Bei Kurztrips (2-3 Tage) versuchen Sie den heimatlichen Schlaf/Wachrhythmus möglichst beizubehalten. Falls dies nicht möglich ist können nachfolgende Tipps behilflich sein.
Lichtexposition ist einer der Haupteinflüsse auf unsere innere Uhr. Dies können Sie sich zu Nutze machen um sich schneller an Ihren neuen Standort anzupassen.

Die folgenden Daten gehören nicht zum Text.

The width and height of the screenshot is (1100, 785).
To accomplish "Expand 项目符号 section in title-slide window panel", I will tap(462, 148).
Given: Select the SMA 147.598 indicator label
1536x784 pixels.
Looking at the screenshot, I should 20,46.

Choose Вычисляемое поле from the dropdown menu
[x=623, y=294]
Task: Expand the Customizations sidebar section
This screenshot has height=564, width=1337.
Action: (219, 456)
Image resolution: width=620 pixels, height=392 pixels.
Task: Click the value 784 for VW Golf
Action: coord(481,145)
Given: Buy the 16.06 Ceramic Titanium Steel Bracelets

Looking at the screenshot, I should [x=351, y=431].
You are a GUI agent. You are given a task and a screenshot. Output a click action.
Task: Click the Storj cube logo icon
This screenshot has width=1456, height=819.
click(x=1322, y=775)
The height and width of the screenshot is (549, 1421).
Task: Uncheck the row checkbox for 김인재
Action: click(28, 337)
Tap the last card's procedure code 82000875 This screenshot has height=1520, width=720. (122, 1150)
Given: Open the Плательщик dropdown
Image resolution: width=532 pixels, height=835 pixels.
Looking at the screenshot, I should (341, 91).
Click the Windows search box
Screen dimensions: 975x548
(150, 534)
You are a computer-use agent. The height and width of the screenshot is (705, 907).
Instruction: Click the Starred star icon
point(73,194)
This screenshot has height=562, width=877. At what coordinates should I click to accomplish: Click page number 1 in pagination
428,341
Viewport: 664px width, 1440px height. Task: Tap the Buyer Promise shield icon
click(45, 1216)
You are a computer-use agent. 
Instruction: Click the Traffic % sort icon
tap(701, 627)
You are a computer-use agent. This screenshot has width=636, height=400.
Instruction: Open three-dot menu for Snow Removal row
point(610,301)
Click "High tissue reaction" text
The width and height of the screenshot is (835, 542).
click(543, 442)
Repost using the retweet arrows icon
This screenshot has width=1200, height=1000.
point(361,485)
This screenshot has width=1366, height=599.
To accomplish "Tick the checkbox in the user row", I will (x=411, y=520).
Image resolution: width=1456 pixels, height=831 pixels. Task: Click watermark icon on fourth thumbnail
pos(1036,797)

Bei Transkontinentalflügen nach Osten:

  • Verlegen Sie einige Tage vor Ihrer Abreise die Schlafzeit nach vorn, versuchen Sie jede Nacht jeweils eine Stunde früher zu Bett zu gehen.
  • Nehmen Sie Ihre Mahlzeiten möglichst ungefähr zu der Zeit ein, zu der Sie an Ihrem Zielort essen werden.
  • Vermeiden Sie helles Licht (Sonnenbrille) in den Stunden vor dem Flug, kein Nikotin oder koffeinhaltige Getränke während des Fluges, jedoch ausreichend trinken. Prüfen Sie Ihre Flugzeiten, je nach Ankunftszeit kann nahezu eine ganze Nachtschlafperiode entfallen. Versuchen Sie während des Fluges zu schlafen wenn es am Zielort Nacht ist. Wenn es an Ihrem Zielort Tag ist, widerstehen Sie dem Einschlafdrang.
  • Einwirkung von Morgenlicht hilft Ihnen sich schneller an die Zeitzone des neuen Standorts anzupassen. Ausnahme hiervon ist, falls Sie mehr als acht Zeitzonen gereist sind. Dann kann Ihr Körper das frühe Morgenlicht mit der Abenddämmerung verwechseln. In diesem Falle tragen Sie eine Sonnenbrille und vermeiden Sie helles Licht am Morgen. Setzen Sie sich dafür in den ersten Tagen am neuen Zielort am späten Nachmittag so vielem Sonnenlicht wie möglich aus.
  • Passen Sie Ihren Schlafrhythmus möglichst dem Zielland an, mit untertags nur kurzen Schlafphasen (30-60min) falls unvermeidbar

Bei Transkontinentalflügen nach Westen:

  • Im Vorfeld individuelle Schlafzeit nach hinten rücken, gehen Sie also für mehrere Nächte jeweils eine Stunde später schlafen.
  • Versuchen Sie während des Fluges zu schlafen wenn es am Zielort Nacht ist. Wenn es an Ihrem Zielort Tag ist, widerstehen Sie dem Einschlafdrang.
  • Lichteinwirkung am Abend ist hilfreich sofern Sie nicht mehr als acht Zeitzonen gereist sind. Im Falle von mehr als acht Zeitzonen könnte Ihr Körper frühes Morgen- bzw frühes Abendlicht jeweils verwechseln. Falls Sie mehr als acht Zeitzonen nach Westen gereist sind, vermeiden Sie für die ersten Tage das Sonnenlicht einige Stunden vor Einbruch der Dunkelheit, um sich an die Ortszeit anzupassen.
  • Nach Ankunft am ersten Tag viel Licht am Nachmittag, Kaffee oder Tee sind hilfreich, falls keine Einwände gegen Koffein vorliegen.
  • Versuchen Sie am neuen Zielort nicht vor der lokalen Nachtzeit zu schlafen, egal wie müde Sie sind.

Behandlung:
Jetlag ist üblicherweise vorübergehend und obwohl die Beschwerden bisweilen auch länger anhalten können, klingen sie meist innerhalb von einigen Tagen ohne spezielle Behandlung wieder ab. Gleichwohl gibt es Menschen z.B. berufliche Vielflieger, die häufig oder übermäßig unter Jetlag leiden und denen nicht mit anderen Mitteln, z.B. gezieltem Lichteinsatz, geholfen werden kann. In diesen Fällen können medikamentöse Einschlafhilfen während des Fluges und den folgenden Nächten Schlaflosigkeit am Zielort verhindern und so den Jetlag mildern. Gleichwohl bleiben die Beschwerden am Tage davon häufig unbeeinflusst. Zum Einsatz kommen Substanzen wie Nonbenzodiazepine, sog. Z-Substanzen wie Zolpidem, Eszopiclon und Zaleplon die zu den „Schlafmitteln“ zählen oder auch Melatonin, welches als körpereigener Botenstoff dem Organismus Dunkelheit bzw. Nacht signalisiert und damit zum Schlaf verhilft.